# Assigned task
In the material below, find the line that contains "This screenshot has height=1478, width=2102." and the line that contains "Task: Open the Home screen from sidebar", then write out exactly those two lines and everything between them.

# Source information
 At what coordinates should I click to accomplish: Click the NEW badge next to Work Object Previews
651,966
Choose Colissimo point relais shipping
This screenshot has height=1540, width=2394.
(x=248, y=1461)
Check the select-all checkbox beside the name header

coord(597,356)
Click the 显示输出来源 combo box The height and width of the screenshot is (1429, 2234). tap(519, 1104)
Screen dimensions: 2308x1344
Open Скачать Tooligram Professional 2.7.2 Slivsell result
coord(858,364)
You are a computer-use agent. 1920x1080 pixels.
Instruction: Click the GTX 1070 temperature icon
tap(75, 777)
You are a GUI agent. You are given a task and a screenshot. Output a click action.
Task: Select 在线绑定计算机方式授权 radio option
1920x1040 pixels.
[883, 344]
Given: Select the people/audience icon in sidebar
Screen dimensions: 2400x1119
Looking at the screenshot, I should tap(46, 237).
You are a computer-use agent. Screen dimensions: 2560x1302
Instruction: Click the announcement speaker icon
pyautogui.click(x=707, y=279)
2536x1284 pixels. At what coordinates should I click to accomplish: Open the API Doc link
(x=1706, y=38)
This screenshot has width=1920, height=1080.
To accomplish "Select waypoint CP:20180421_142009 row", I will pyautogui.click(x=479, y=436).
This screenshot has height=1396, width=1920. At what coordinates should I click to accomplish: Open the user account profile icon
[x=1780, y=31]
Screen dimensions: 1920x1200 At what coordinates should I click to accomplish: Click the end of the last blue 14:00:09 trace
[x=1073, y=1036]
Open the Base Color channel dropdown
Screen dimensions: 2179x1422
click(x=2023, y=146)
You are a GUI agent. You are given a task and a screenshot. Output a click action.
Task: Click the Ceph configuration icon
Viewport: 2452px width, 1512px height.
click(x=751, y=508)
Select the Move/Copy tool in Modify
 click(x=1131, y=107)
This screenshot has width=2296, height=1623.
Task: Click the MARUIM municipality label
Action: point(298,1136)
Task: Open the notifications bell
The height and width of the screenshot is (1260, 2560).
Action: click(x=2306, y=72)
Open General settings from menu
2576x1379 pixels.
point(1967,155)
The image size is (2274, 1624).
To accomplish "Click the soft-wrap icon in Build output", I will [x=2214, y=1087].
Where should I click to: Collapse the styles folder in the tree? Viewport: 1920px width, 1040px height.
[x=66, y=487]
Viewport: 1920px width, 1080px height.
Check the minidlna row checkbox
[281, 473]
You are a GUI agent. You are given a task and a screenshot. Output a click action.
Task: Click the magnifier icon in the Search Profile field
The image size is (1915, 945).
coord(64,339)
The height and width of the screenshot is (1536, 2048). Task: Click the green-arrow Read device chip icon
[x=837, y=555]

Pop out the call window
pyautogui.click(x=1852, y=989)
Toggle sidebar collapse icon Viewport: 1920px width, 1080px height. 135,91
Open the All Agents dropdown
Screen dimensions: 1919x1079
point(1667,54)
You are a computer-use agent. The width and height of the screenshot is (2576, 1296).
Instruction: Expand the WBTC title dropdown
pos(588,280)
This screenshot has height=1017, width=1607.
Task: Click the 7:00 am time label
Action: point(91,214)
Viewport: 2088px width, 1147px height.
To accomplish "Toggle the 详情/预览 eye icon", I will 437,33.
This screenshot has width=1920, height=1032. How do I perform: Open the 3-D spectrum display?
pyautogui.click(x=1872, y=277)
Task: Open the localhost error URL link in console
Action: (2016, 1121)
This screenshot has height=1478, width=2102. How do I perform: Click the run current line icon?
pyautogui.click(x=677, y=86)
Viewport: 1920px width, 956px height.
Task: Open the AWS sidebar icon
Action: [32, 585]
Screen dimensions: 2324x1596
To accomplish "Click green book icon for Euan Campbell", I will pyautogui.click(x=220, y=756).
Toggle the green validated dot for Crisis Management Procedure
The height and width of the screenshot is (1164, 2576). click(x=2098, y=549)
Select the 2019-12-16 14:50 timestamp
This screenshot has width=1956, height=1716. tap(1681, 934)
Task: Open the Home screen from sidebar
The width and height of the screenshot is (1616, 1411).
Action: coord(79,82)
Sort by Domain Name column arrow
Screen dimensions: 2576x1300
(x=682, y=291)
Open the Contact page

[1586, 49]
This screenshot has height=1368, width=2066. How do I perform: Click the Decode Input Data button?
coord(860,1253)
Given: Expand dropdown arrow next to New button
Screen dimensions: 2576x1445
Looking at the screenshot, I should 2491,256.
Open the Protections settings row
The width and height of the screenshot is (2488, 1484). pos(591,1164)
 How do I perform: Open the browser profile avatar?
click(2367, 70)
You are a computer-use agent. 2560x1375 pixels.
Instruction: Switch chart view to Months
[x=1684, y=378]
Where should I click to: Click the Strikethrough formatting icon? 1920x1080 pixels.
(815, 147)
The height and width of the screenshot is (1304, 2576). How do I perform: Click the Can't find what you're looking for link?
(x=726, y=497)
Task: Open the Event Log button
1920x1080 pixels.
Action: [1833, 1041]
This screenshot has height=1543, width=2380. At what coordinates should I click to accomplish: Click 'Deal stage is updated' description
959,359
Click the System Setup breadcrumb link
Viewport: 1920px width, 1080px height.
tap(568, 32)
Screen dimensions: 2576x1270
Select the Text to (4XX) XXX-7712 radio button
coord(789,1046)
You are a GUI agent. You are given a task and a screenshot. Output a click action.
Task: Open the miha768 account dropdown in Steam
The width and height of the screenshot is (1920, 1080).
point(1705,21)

# Your solution
This screenshot has height=1478, width=2102. How do I perform: Click the run current line icon?
pyautogui.click(x=677, y=86)
Viewport: 1920px width, 956px height.
Task: Open the AWS sidebar icon
Action: [32, 585]
Screen dimensions: 2324x1596
To accomplish "Click green book icon for Euan Campbell", I will pyautogui.click(x=220, y=756).
Toggle the green validated dot for Crisis Management Procedure
The height and width of the screenshot is (1164, 2576). click(x=2098, y=549)
Select the 2019-12-16 14:50 timestamp
This screenshot has width=1956, height=1716. tap(1681, 934)
Task: Open the Home screen from sidebar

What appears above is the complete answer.